The SCOV remains unconvinced. It reasons that insurer was the general liability insurer, not the workers’ compensation insurer. Furthermore, insurer’s inspection was a “safety survey” and no evidence shows that insurer undertook a duty that the dealership owed to decedent. Likewise, the SCOV finds no basis to conclude that insurer undertook a duty to provide a safe workplace.

The SCOV then spends a fair amount of ink discussing a similar case against a workers’ compensation insurer in order to distinguish that case (in which a jury’s liability verdict was upheld) from this one. Long story short—general liability as opposed to workers’ comp; one “safety survey” as opposed to regular inspections; one set of recommendations as opposed to regular “plans of action.” And, well . . . you get the idea.

Despite plaintiff’s most-valiant efforts, the SCOV finds no basis to apply an undertaking-of-a-duty-the-insured-owed-to-decedent trigger for liability.

Plaintiff’s last argument on the liability issue is that people—including the employees and owners—relied on insurer’s safety survey to the extent that they all thought the forklifts and attachments were safe.

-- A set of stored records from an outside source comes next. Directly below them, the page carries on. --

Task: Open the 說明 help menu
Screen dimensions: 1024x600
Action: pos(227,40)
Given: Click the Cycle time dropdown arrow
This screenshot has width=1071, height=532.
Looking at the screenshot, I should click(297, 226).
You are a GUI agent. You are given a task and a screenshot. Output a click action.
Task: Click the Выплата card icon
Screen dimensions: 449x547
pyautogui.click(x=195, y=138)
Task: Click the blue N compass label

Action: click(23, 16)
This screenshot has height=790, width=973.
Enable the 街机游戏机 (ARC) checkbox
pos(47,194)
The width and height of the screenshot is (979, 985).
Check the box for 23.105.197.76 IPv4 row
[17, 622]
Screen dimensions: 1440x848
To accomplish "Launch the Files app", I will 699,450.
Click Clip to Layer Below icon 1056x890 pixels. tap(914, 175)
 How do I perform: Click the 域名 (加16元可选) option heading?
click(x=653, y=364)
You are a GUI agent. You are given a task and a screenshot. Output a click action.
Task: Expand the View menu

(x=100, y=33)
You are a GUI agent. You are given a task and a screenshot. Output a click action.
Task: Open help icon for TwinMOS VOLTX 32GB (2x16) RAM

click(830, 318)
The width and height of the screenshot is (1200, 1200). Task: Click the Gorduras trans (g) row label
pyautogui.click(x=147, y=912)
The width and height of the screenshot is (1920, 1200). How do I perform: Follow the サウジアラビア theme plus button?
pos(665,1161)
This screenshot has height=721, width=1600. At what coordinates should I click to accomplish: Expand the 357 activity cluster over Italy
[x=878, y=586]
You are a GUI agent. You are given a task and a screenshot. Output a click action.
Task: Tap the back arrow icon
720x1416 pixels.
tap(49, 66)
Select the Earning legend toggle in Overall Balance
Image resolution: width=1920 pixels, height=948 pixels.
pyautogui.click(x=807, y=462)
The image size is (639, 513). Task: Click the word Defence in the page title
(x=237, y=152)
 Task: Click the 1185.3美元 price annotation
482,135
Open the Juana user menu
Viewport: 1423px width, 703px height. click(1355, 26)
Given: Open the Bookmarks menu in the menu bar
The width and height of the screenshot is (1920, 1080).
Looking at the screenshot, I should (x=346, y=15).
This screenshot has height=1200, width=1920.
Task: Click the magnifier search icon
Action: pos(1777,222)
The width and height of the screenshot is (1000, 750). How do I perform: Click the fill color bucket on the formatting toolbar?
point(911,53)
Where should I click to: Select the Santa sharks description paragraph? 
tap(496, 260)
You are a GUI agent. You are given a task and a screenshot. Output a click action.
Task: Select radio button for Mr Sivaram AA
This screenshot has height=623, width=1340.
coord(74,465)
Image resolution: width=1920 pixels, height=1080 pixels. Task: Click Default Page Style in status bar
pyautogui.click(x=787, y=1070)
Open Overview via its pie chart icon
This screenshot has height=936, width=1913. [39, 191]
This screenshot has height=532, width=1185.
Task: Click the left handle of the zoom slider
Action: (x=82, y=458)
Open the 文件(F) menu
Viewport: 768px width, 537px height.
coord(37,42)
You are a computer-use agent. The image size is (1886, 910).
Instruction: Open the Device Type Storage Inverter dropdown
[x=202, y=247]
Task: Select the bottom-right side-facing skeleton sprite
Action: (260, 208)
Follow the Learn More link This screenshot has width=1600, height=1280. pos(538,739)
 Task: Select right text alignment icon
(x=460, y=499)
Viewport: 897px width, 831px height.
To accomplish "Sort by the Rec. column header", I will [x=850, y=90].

The SCOV throws up an “unavailing” in response to that argument and y’all know what that means. Yep. As the SCOV puts it, “Any reliance on the safety survey for the purposes cited by plaintiff would be unreasonable as a matter of law.” No reasonable employer could believe that insurer had identified and addressed all safety concerns. And on top of that, the forklift-con-attachment involved in the accident did not exist at the time of the inspection.

The SCOV concludes, therefore, that the trial court got it right when it granted insurer judgment as a matter of law.

The next issue is relatively interesting. Plaintiff argues that unless a party “wins” a case—that is a claim or a counterclaim—then recovery of costs are prohibited. The trial court called this reasoning tortured, and while the SCOV doesn’t come right out and say it that way, you know it referred to the trial court’s reasoning on purpose.

There’s an interesting discussion regarding the common-law and statutory lineage of Vermont’s allowance-of-costs rule, and its relationship to Maine (where we stole—uh, borrowed—our rule from) and federal law. What it all boils down to is that the trial courts have discretion to award almost all costs (other than attorney’s fees) to a prevailing party. And the definition of prevailing party certainly includes a defendant in a negligence action who is found not liable as a matter of law.

The trial court's rulings are affirmed.